[Items listed in a dataset]
* * *
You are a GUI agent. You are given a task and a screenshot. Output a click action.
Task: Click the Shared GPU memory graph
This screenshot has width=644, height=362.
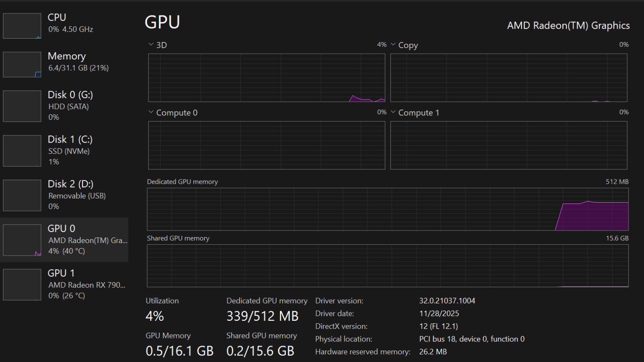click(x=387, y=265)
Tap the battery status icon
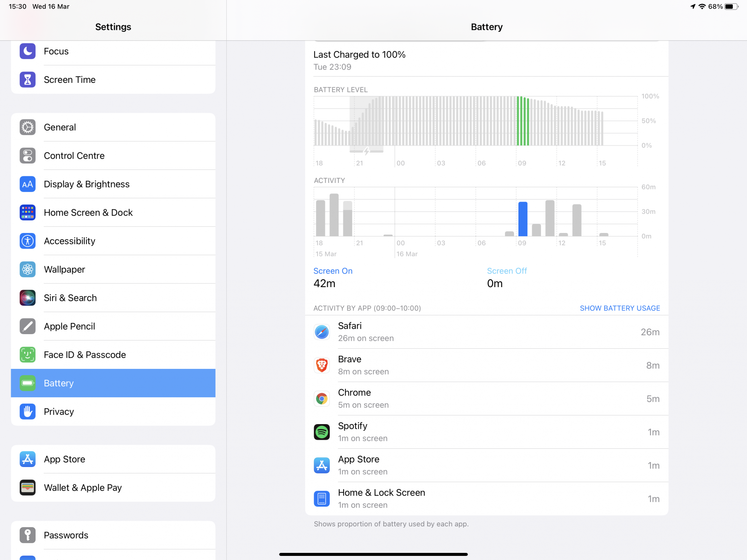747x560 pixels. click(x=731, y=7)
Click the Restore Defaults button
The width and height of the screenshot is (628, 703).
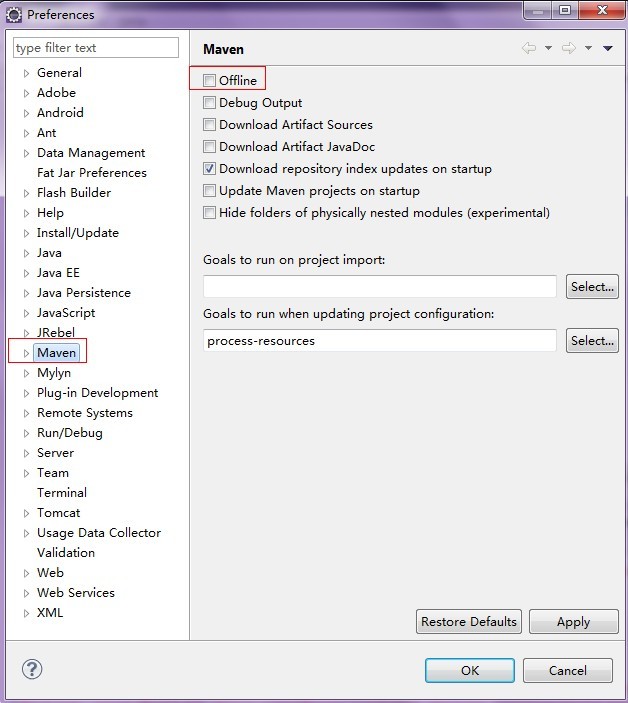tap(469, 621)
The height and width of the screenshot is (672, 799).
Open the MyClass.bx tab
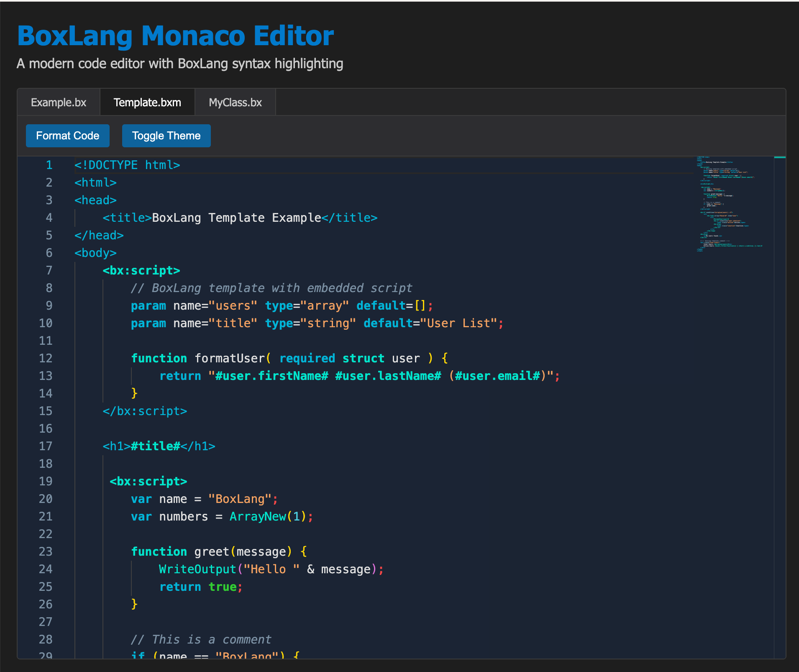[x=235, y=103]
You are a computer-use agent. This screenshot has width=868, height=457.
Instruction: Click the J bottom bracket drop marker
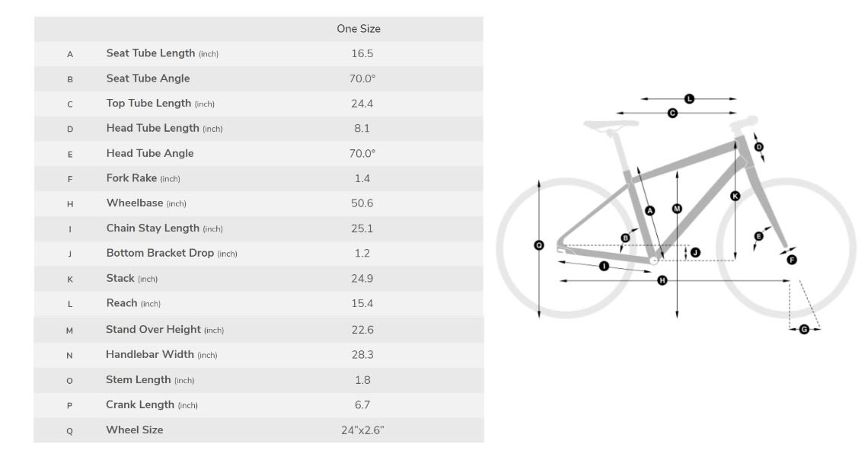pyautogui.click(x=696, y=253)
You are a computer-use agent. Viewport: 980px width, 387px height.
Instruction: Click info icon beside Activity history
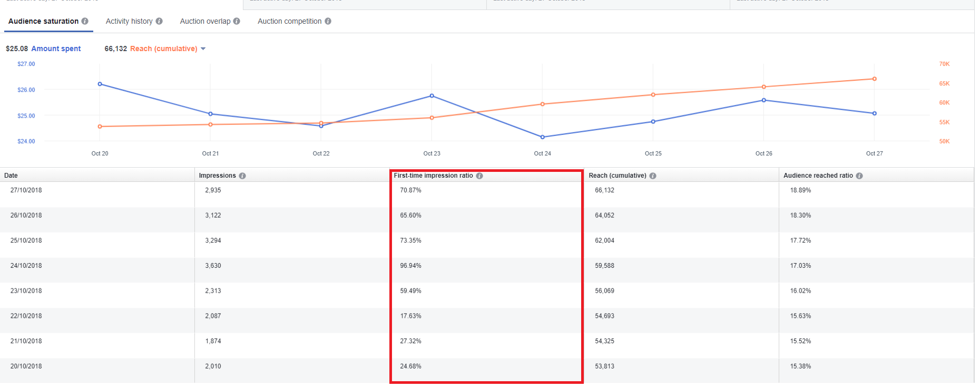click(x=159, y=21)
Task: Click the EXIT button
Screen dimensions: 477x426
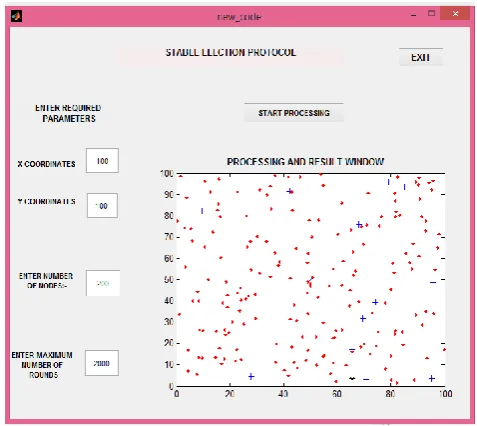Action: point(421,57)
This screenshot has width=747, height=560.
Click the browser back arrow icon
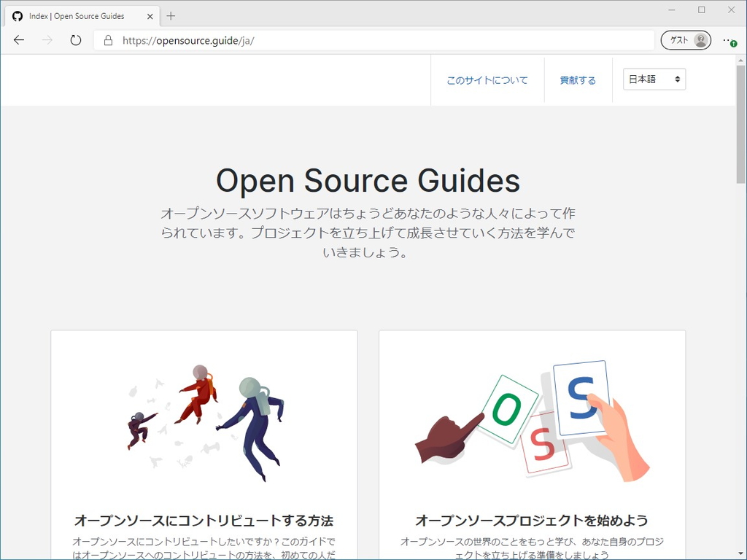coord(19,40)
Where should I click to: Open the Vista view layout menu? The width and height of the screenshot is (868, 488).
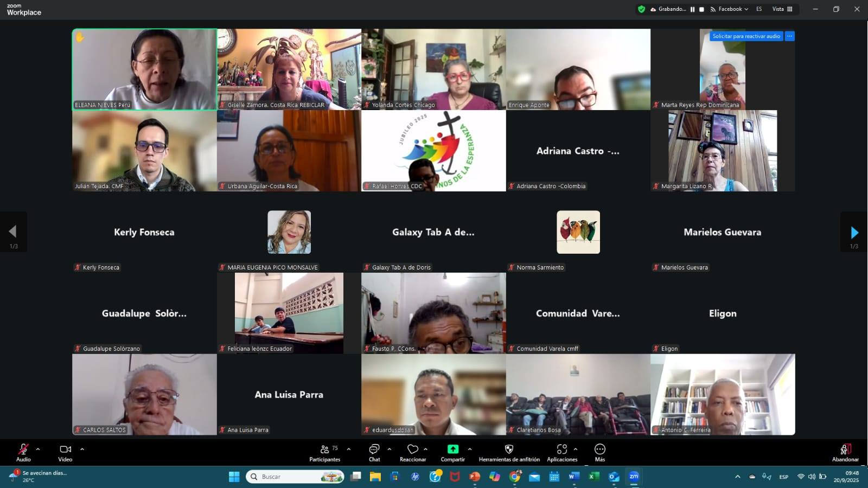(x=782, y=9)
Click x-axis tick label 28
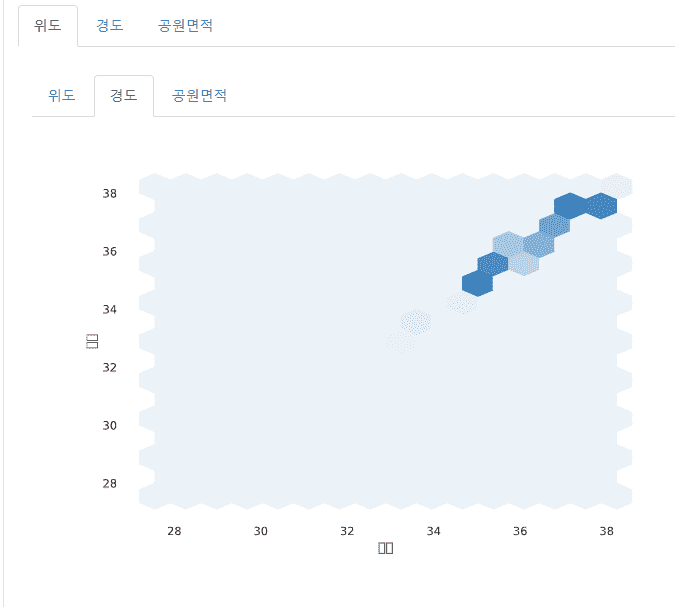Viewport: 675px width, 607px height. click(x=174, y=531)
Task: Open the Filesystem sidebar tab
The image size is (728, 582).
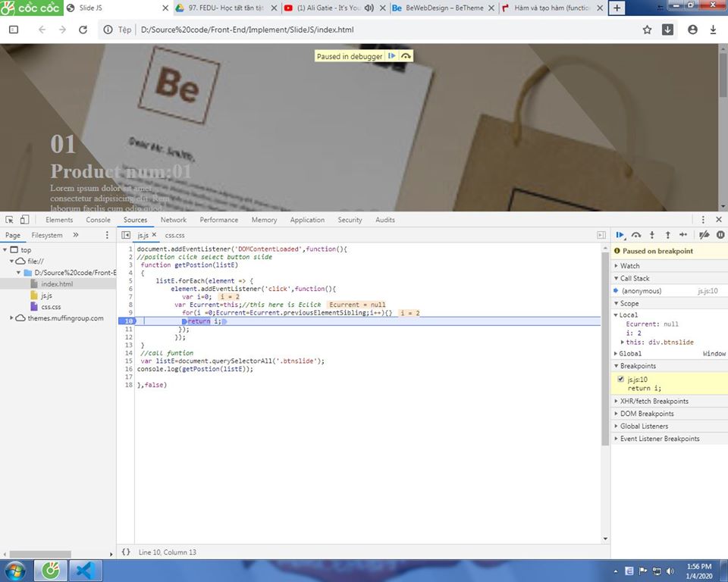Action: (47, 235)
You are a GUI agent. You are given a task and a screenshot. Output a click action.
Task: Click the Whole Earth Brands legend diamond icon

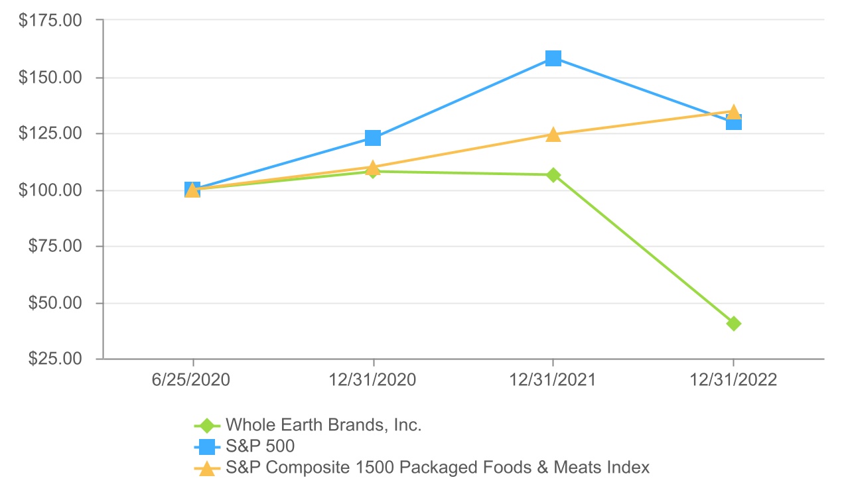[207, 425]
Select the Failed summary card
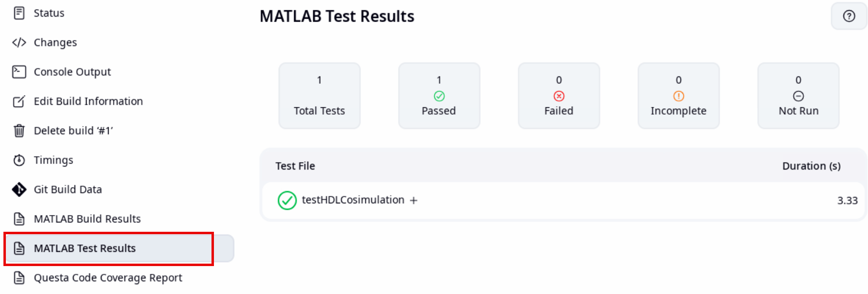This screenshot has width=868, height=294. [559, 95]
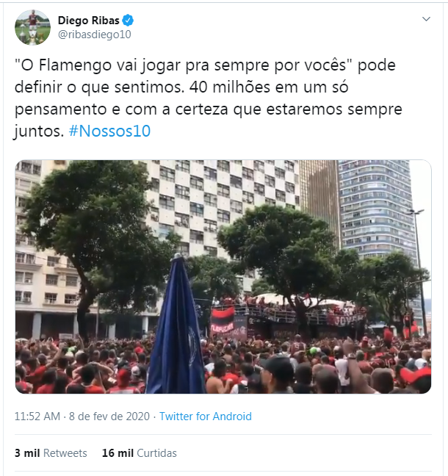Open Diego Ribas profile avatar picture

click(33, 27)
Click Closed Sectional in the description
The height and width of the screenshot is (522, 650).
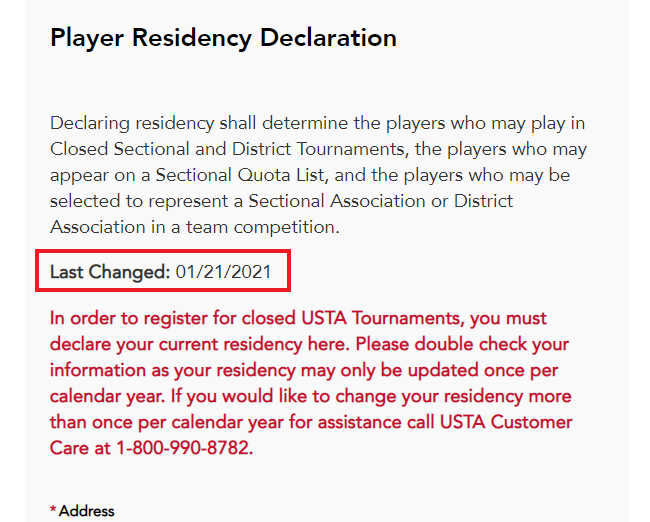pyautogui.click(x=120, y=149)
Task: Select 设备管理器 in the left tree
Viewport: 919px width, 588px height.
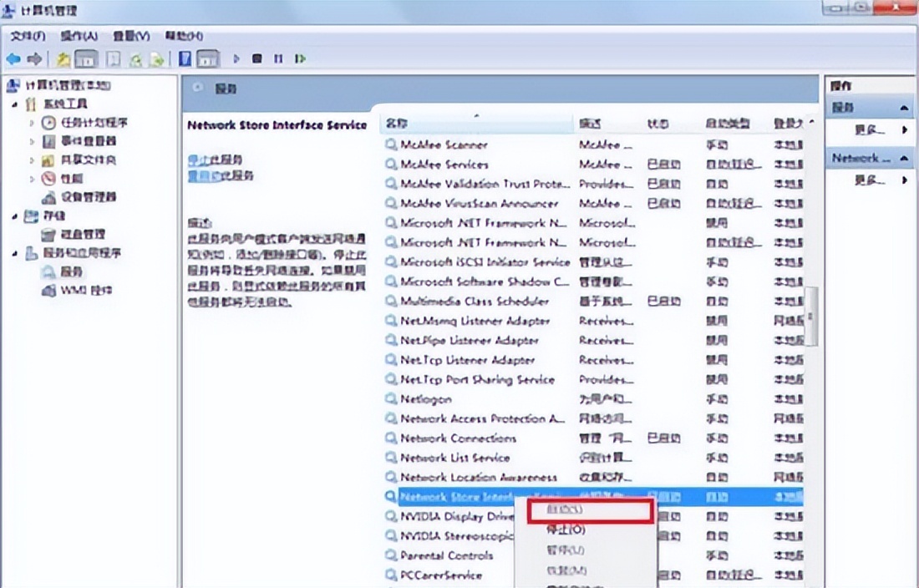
* * *
WHAT YOU ARE ASKED TO DO:
When you find the line that contains "The image size is (728, 582).", retype it and every line after it through the end of the data above, exactly, with no pictures.

ANSWER TO THE PROBLEM:
The image size is (728, 582).
Action: (47, 235)
You are a GUI agent. You are given a task and a screenshot. Output a click action.
Task: Click the Whole Earth Brands legend diamond icon

[207, 425]
Select the Failed summary card
This screenshot has width=868, height=294. [559, 95]
Open Diego Ribas profile avatar picture

click(33, 27)
Click Closed Sectional in the description
The height and width of the screenshot is (522, 650).
pyautogui.click(x=120, y=149)
Task: Select 设备管理器 in the left tree
Viewport: 919px width, 588px height.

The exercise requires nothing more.